Rev. Dr. Martin Luther King, Jr. was the leader of the civil rights movement and stood behind the belief that nonviolence was the method as to which African Americans and all people facing discrimination would obtain equality and freedom. He was the living personification of the biblical phrase “turn the other cheek”, and led his disciples and followers on marches and protests in a never ending quest to end the tyranny of racism and segregation in America. King was a man of peace; however history shows us that promoting nonviolence in the face of hatred led to more violence that expected or wanted. From being stabbed in the chest to peaceful protests transforming into anarchic riots, to death threats delivered regularly, King did not become the man of the people without making some bitter enemies.
The hell-hounds had been chasing King since the inception of the movement and his growing and enormous influence within the South. They never made him stop, but King did become weary. According to “Hellhound on his Trail”, a book by Hampton Sides chronicling the last years of King and the man who committed his assassination, King’s brutal schedule saw him on the road more and less at home with his family. King was becoming distant from his wife, Coretta, and his movement. There were a growing number of people in the Southern Christian Leadership Conference (SCLC) that feared for King’s safety and sanity. His Poor People Campaign was considered too ideal and too big of a plan to be an organized, effective strategy in the battle for freedom. He held a self proclaimed “War on Sleep” to accomplish his goals.

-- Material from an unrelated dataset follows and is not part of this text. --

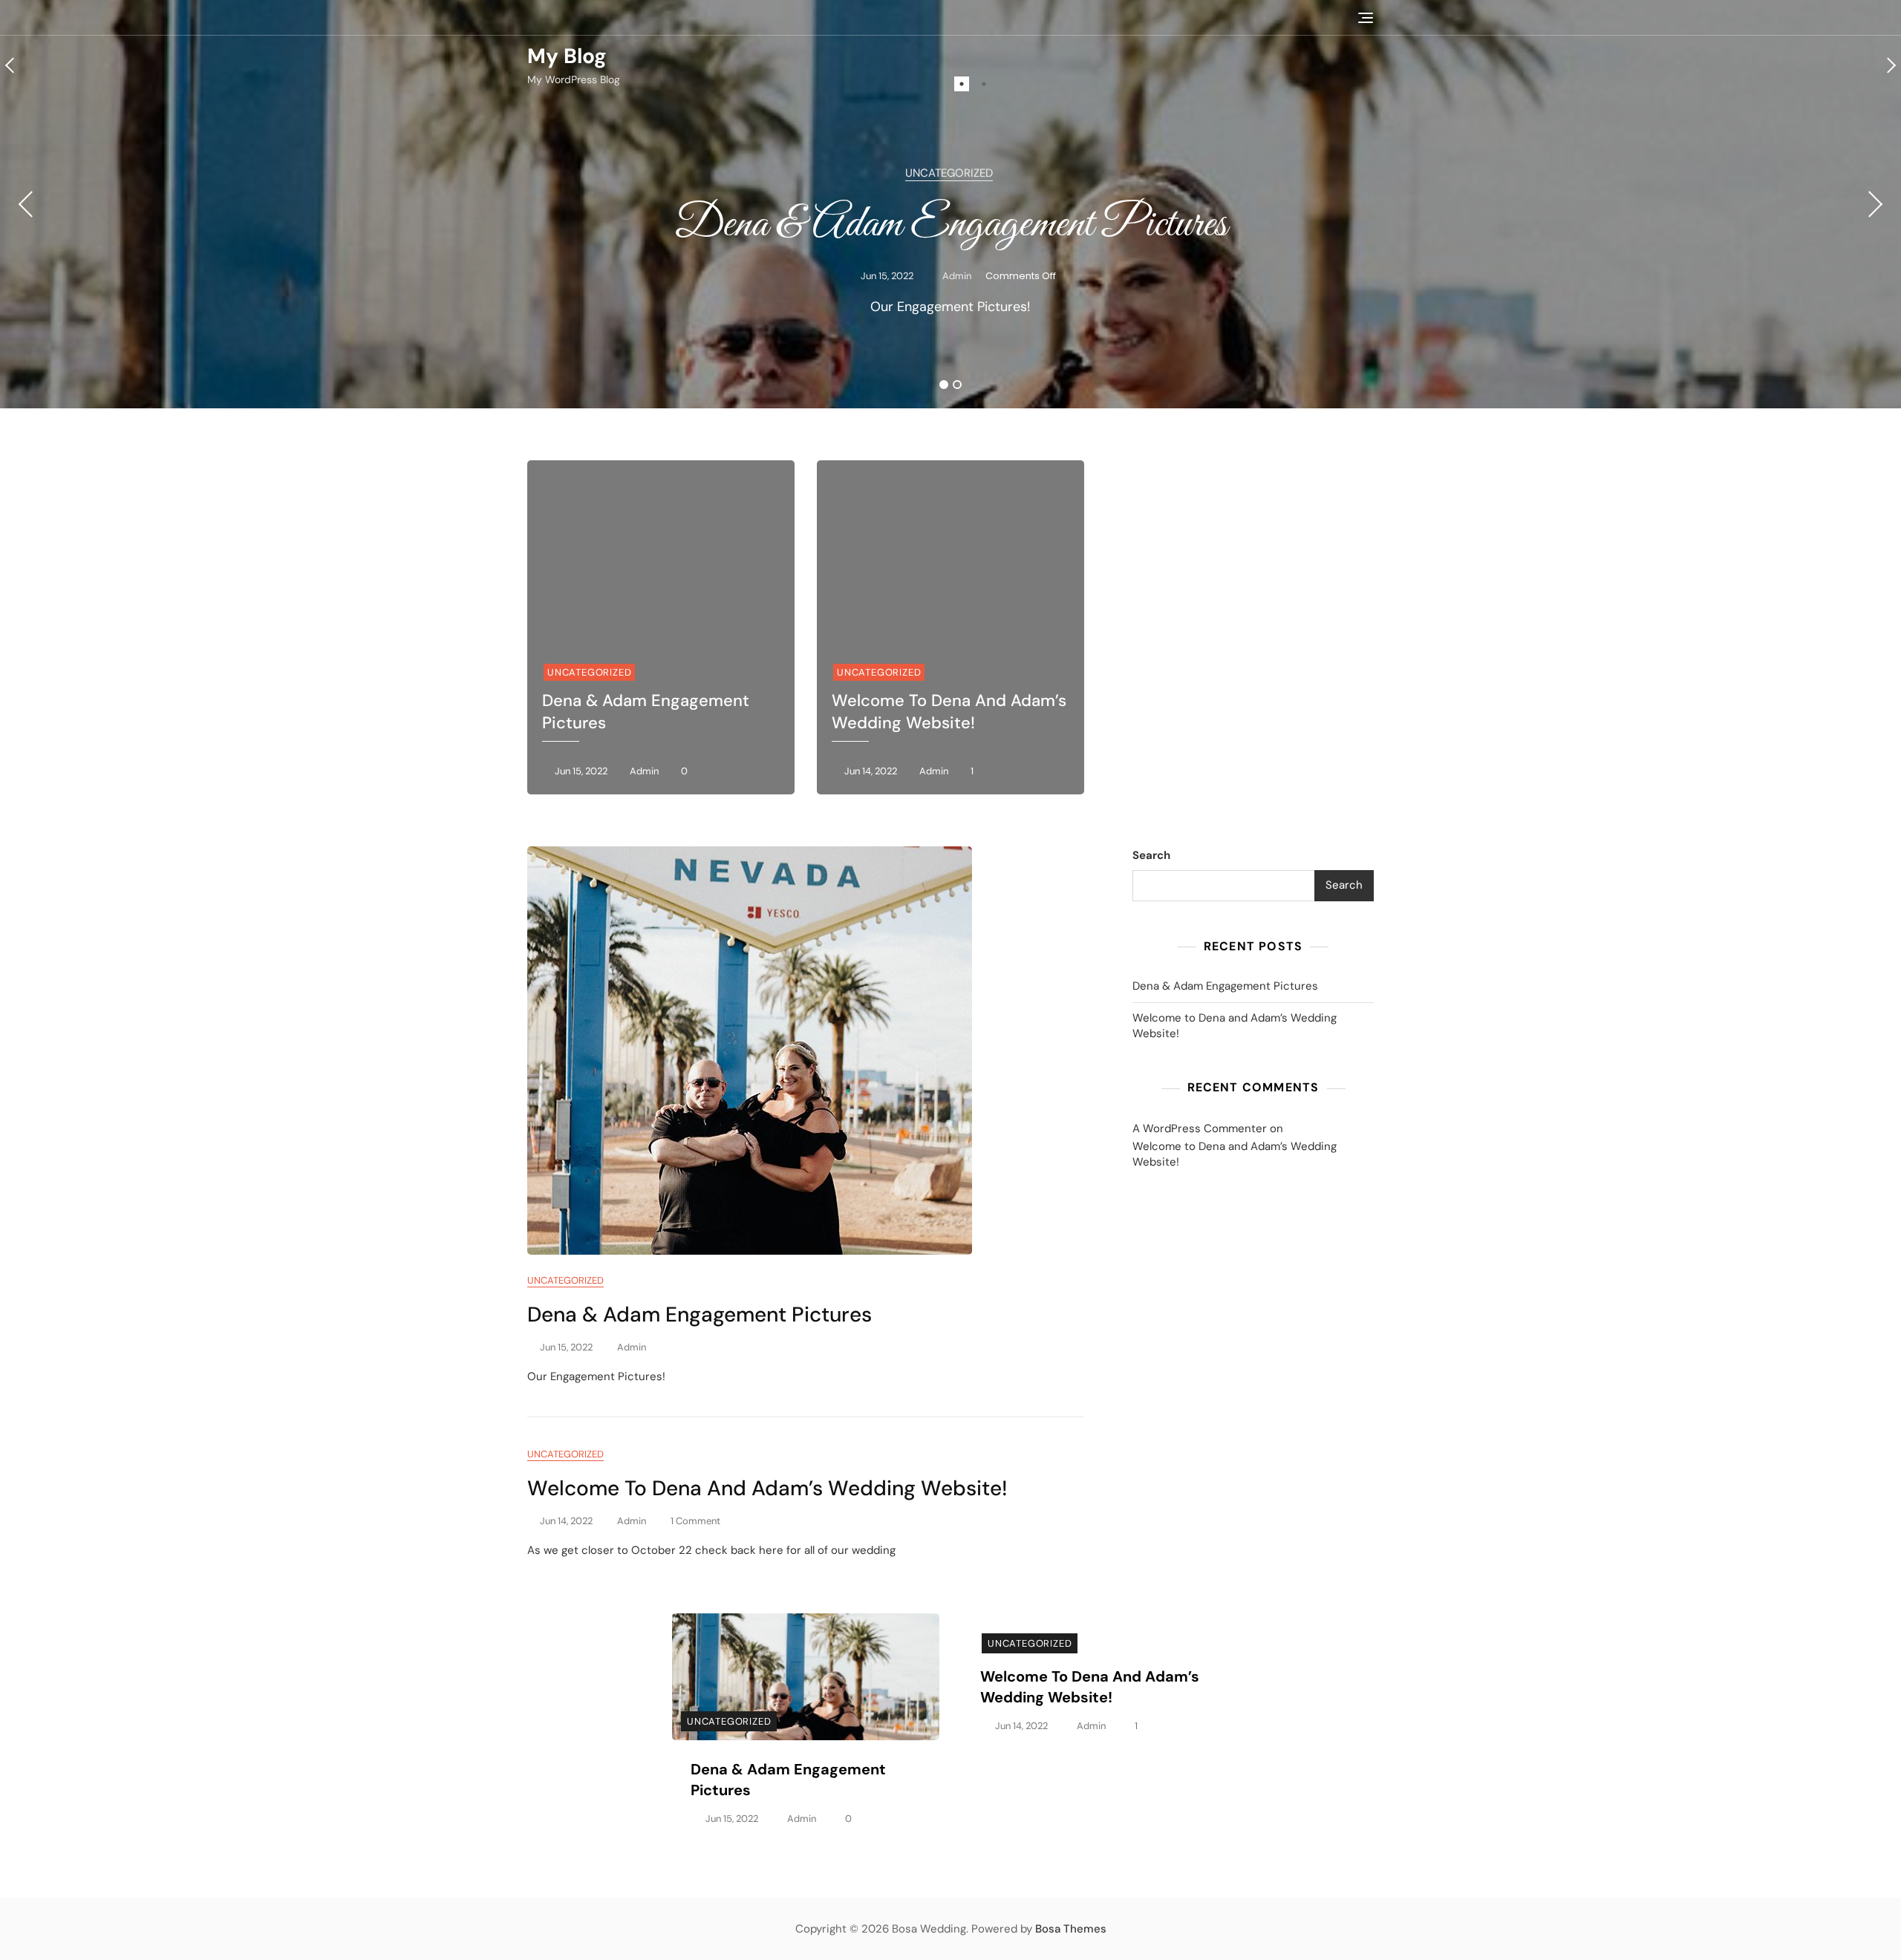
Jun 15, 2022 (885, 276)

He would go to travel to Memphis where blacks’ efforts to secure economic rights was in need of a savior, and King would jump to their rescue— against his SCLC members wishes. King would make these obligations to lead marches in cities without thinking about the consequences of the toll it was taking on him. He truly was married to the movement. His SCLC members told him not to go to Memphis to fight for the black laborers who had gone on strike, but King demanded he be there—for the people. His attempt at a peaceful protest turned in a riot that drew even more media criticism toward King, claiming the riot as an embarrassment and as a clear indication of King’s fading star power. He was losing his audience, but King was worried about losing something much more—his life. When Kennedy was assassinated in 1963, Coretta Scott King ominously said that they “had a sense of fate closing in” on her and her husband. The hell-hounds would not stop chasing him until they tasted blood.
James Earl Ray did not need to be persuaded to kill the man behind the movement. Sides’s portrait of Ray as a depressed, insecure and aloof escaped convict held an immense disdain for African Americans that originated probably due to his Southern upbringing. There was no rationale in his hatred; what bigot uses any? But Ray was as tactical as he was crazy, and hunted for King. His thirst for King’s blood grew out of his loyalty to George C. Wallace, the Alabama governor who was running for president on a platform of prejudice. Wallace had constantly been made a fool of by King; it was in Wallace’s state that King became an icon with his Birmingham protests and arrest. Ray supported Wallace for president. The devil can always recognize his own.
King was killed on April 4, 1968 but the legacy and influence of King will never be silenced. Instead, it will be etched forever as a 30 foot, $120 million statue that is to be dedicated to the Washington, D.C. National Mall on August 28, 2011. On that day, the 48th anniversary of the “I Have a Dream” speech, King will be memorialized with the Jefferson Memorial and the Lincoln Memorial—a “line of leadership” they call it—as a man who dedicated his life to democracy, justice and the people. They tried to tear him down before, but on August 28, we will understand that killing a man cannot kill his dream.